The city of Naples closed its public beaches at 12:01 a.m. Sunday. City leaders said the beaches were overrun with beachgoers to start the weekend, so the move is a continued effort to stop the possible spread of the coronavirus.
According to the city press release, “In an effort to mitigate the spread of the novel coronavirus (COVID-19) and alignment with CDC guidance and Governor DeSantis’s Executive Order 20-112, the City of Naples will be closing all public beaches within city limits effective 12:01 a.m. on Sunday, May 10 until further notice.”
Per the city, that means all beach accesses, beach restroom facilities, parking areas, the Naples Pier, Lowdermilk Park and walkways will be closed just after midnight Sunday.
City of Naples is closing City beaches at midnight. Emergency meeting will be held at 1pm on Monday, May 11, 2020. pic.twitter.com/y0nRWCnnxz
— Naples Police Dept. (@NaplesPolice) May 9, 2020
“There was literally like people everywhere,” Ellanda Francois said. “We didn’t even know where to sit. It was crazy.”

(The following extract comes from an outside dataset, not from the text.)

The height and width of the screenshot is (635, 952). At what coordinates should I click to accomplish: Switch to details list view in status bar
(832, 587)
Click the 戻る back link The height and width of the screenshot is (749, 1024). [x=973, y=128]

That also concerned Naples neighbors such as Teresa Michniewicz and Jim Rahner.
“No social distancing at all,” Rahner said. “No masks.”
“It’s huge groups, and it was like running the gauntlet just to get up the street and onto the beach,” Michniewicz.
Naples Councilman Gary Price told us he visited the beaches during the day to get a look for himself. And what he said he saw disappointed him, concerned him and caused him to make a call to the city manager about how to regain control of the beaches in the city.
“We really wanted to make sure that people were safe,” Price said. “And what I saw today is what I believe to be really not safe.”
Price took a picture while checking out the beach, and that’s what prompted him to take action, he said. Price said he saw signs that people were visiting from the east coast of the state since their beaches remain closed.
“I took some pictures of cars that were from Broward and Miami-Dade dealership plates,” Price said. “And so you could tell from the cars.”
Price hopes what he saw Saturday stops now, and neighbors we spoke to hope so too.
“I’m sure they’re tired of being pent up in the house,” Michniewicz said. “But you have to think about this, and people aren’t thinking about this.”
The city also plans to hold an emergency meeting at 1 p.m. Monday to determine a plan for beaches moving forward for beach access, boat launches and the emergency beach closure order.
Price said he hopes to see beaches open back up, but for limited hours on weekends to prevent visitors.
This decision does not affect beaches run by Collier County. Those remain open per county guidelines.